While serving as president, Jefferson responds to a letter from Callis asking Jefferson for a position for Callis' son in the Navy. "Washington, July 19,04 In receipt of your letter asking employment in the Navy for your son. I enclosed it to the Secretary of the Navy. He is at present at Baltimore. His answer is that your son can take his station with the midshipmen, and that his first employment will be in one of the gunboats. You omitted to mention his name, or the warrant would now have been sent.
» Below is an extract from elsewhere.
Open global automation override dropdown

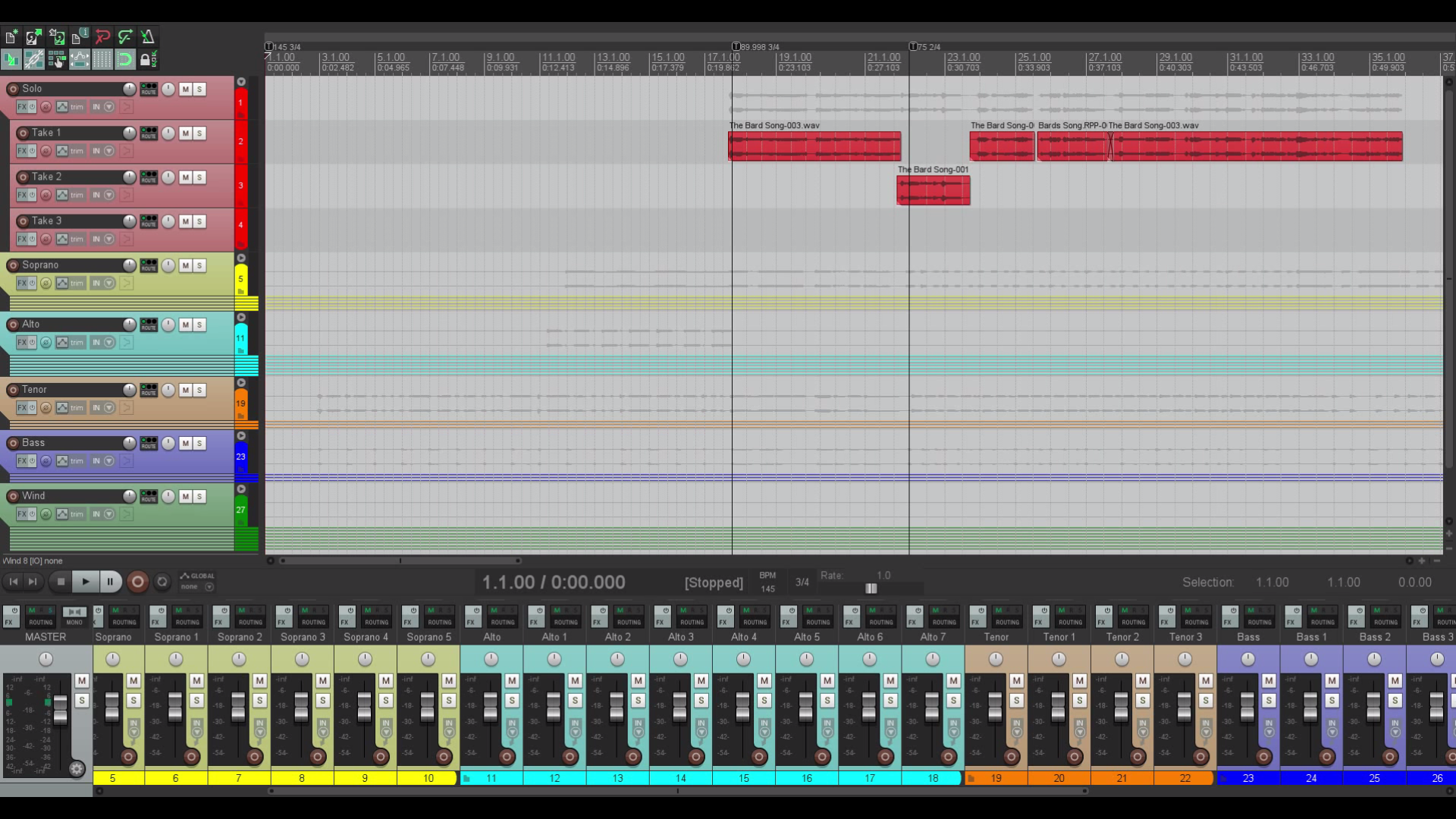(209, 587)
As I set out for Montecello in six days, it will be shorter for you to address the information to Robert Smith, Secretary of the Navy at Baltimore. He will forward the warrant and instructions to whatever place you shall direct. Accept my friendly salutations and assurances of great asteem and respect. Thos Jefferson"

==== Retirement, death, and burial ====
In 1790, he built his last home, "Needmore", in Cuckoo, Virginia across the road from his ordinary Cuckoo Tavern which he also bought in 1807. Needmore was a large two-story southern style frame farmhouse.

It was at Cuckoo Tavern during the war that Jack Jouett overheard English officers plotting the capture of Gov. Jefferson and the Virginia legislature, then convened at Monticello. Jouett made the perilous ride over back roads in the dead of night to warn them so they were long gone when the British arrived the next day.

In 1800, Callis retired from politics. On March 14, 1814, he died at his Needmore home; he is buried in Fork Episcopal Church Cemetery, Point of Fork, 12566 Old Ridge Road, Doswell, Va Hanover County, Virginia, with his second wife Ann (Price) Callis. General Nelson's wife is also buried in this cemetery.(3) The Fork Church is 15 mi north of Richmond and 1/2 mile east of Cool Water. This church was also that of Patrick Henry, and they were fellow attendees during their lives.

After Callis' death in 1814, Needmore was sold four years later in 1818 to Henry Pendleton. In 1912, it was torn down and replaced by the home of the present Pendleton family.